Les propositions du Lab Médicament et Société découlent de quelques grands principes : la démocratie, la transparence, la collégialité, la place des patients, la formation des experts. Ces notions positives orientent nos recommandations, construites collectivement, dans un esprit de dialogue et de concertation et avec la ferme intention de prendre part au changement.

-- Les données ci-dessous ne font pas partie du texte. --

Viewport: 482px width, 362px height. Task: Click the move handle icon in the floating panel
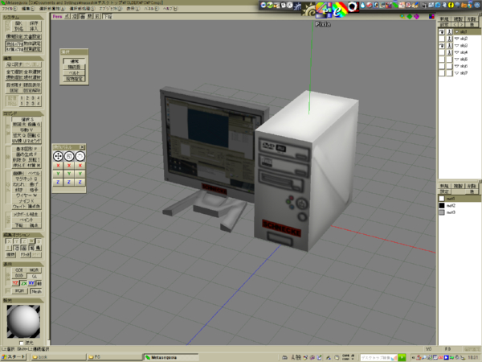[57, 155]
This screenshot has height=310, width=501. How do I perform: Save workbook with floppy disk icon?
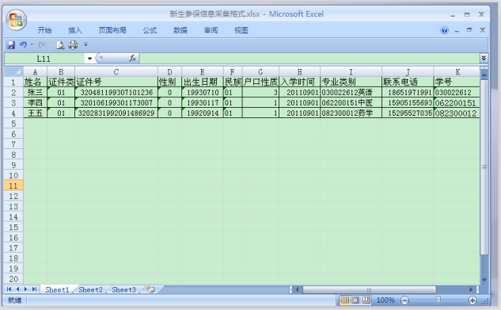[x=11, y=45]
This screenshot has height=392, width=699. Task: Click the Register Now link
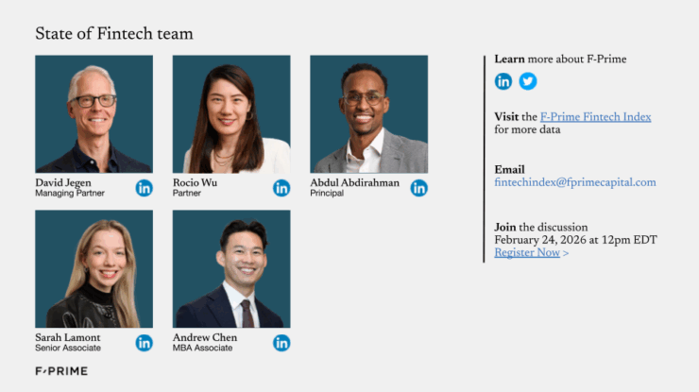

*Le Lab Médicament et Société est un collectif créé en 2018 à l'initiative du Leem et composé de d’associations de patients, de professionnels de santé et d’entreprises du médicament. Ses propositions sur l'expertise sont issues de son rapport 2021 : « Santé : expertiser l’expertise ».
Jean-Philippe Alosi (Amgen), Jean-François Bergamm (Professeur de Thérapeutique), Thomas Borel (Leem), Catherine Cerisey (Patients & web), Florent Chapel (Autisme Info Service), Anne-Sophie Joly (Collectif national des associations d’obèses), Stéphane Korsia-Meffre (Iatrologos), Magali Léo (Renaloo), Thierry Marquet (Takeda), Anthony Mascle (Pharmacien), Philippe Maugendre(Sanofi), Nathalie Pires-Carius (Novartis), Catherine Raynaud (Pfizer), Jean-François Thebaut (Fédération française des Diabétiques), Jocelyne Wittewrongel (Fédération des syndicats pharmaceutiques de France).